Dataset rows ▸
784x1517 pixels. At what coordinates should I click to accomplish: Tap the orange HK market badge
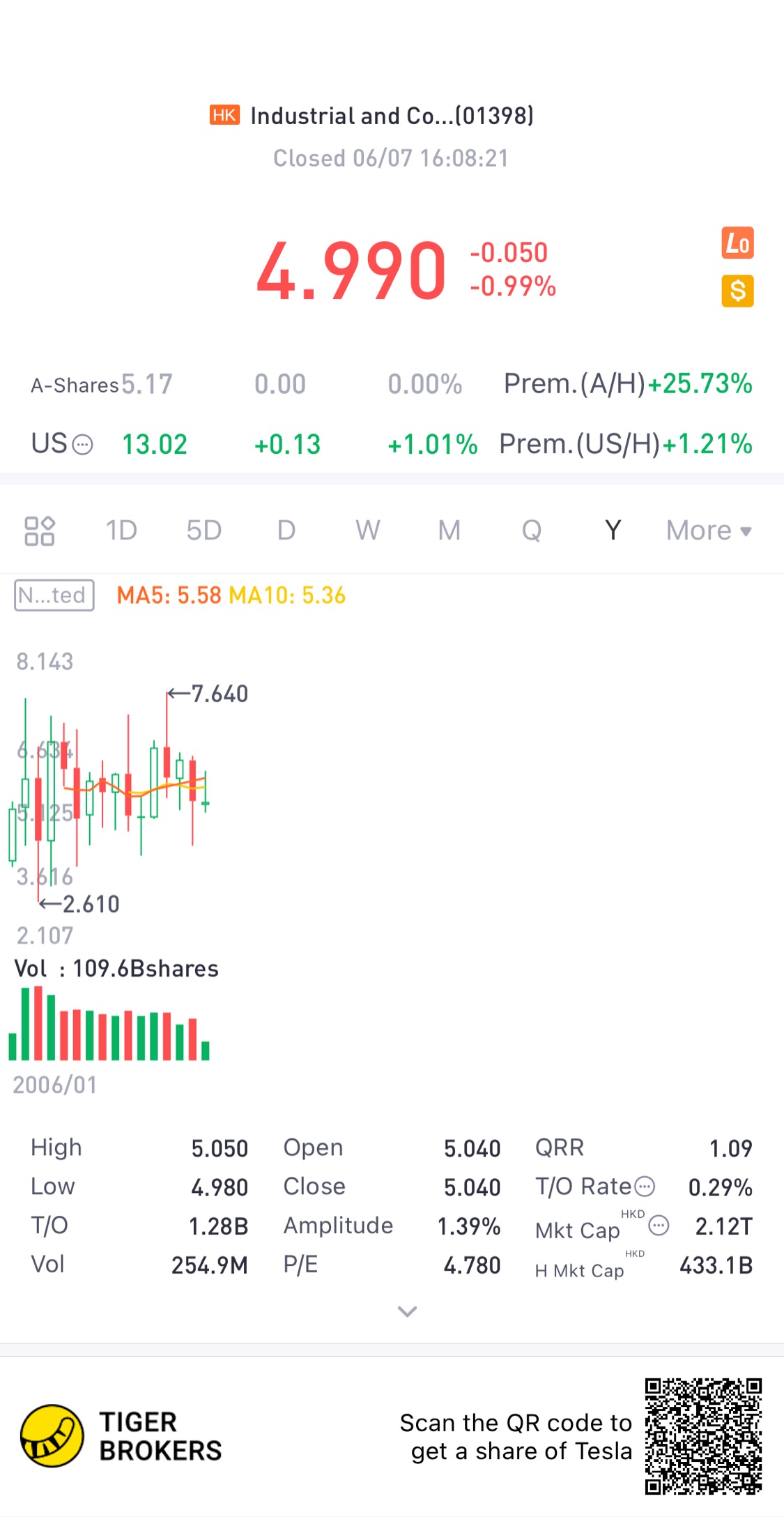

---

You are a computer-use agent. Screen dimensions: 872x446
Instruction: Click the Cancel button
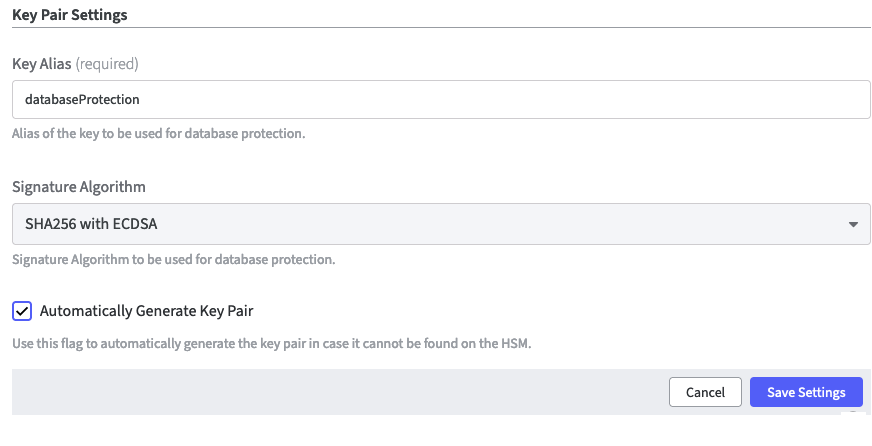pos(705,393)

* * *

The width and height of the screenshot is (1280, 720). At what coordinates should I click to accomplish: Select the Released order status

What this task involves ▸
Which lines in the data above contain the word "coordinates"? Pick out each one and copy it in full.

Response ▸
784x1517 pixels. At what coordinates should I click to accomplish: Tap the orange HK market badge
The width and height of the screenshot is (1280, 720). At what coordinates should I click to accomplish: Select the Released order status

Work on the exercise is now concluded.